Member of the Zanzibar House of Representatives for Uzini
- In office 28 March 2012 – 2020
- Preceded by: Mussa Khamis Silima
- Succeeded by: Haji Shaban Wazir
- Majority: 5,377 (91.1%)

Sports Advisor to the President of Zanzibar
- In office 1995–2000
- President: Salmin Amour

Personal details
- Born: 18 July 1962 Unguja, Sultanate of Zanzibar
- Died: 8 June 2023 (aged 60) Aga Khan Hospital
- Resting place: Dar es Salaam, Tanzania
- Party: CCM

= Mohamed Raza =

Zanzibari businessman and politician (born 1962)

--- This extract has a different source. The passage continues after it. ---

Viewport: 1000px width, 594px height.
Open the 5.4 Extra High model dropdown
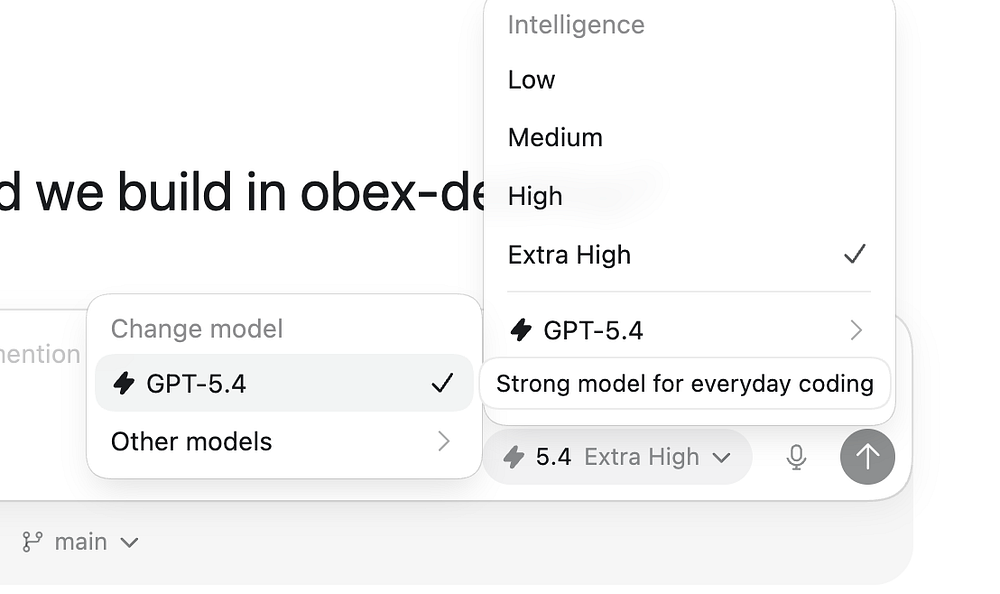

Mohamed Raza Hassanali Dharamsi (born 18 July 1962), popularly known as Mohamed Raza, was a Zanzibari businessman and CCM politician who represented the Uzini constituency in the Zanzibar House of Representatives.

==Early life and education==
Raza was born in the Sultanate of Zanzibar to parents of Indian ancestry. He was educated at the Shaaban Robert Secondary School from 1977 to 1980.

==Political career==
He was elected in February 2012 to represent the Uzini constituency in the Zanzibar House of Representatives. He was sworn into office on 28 March 2012.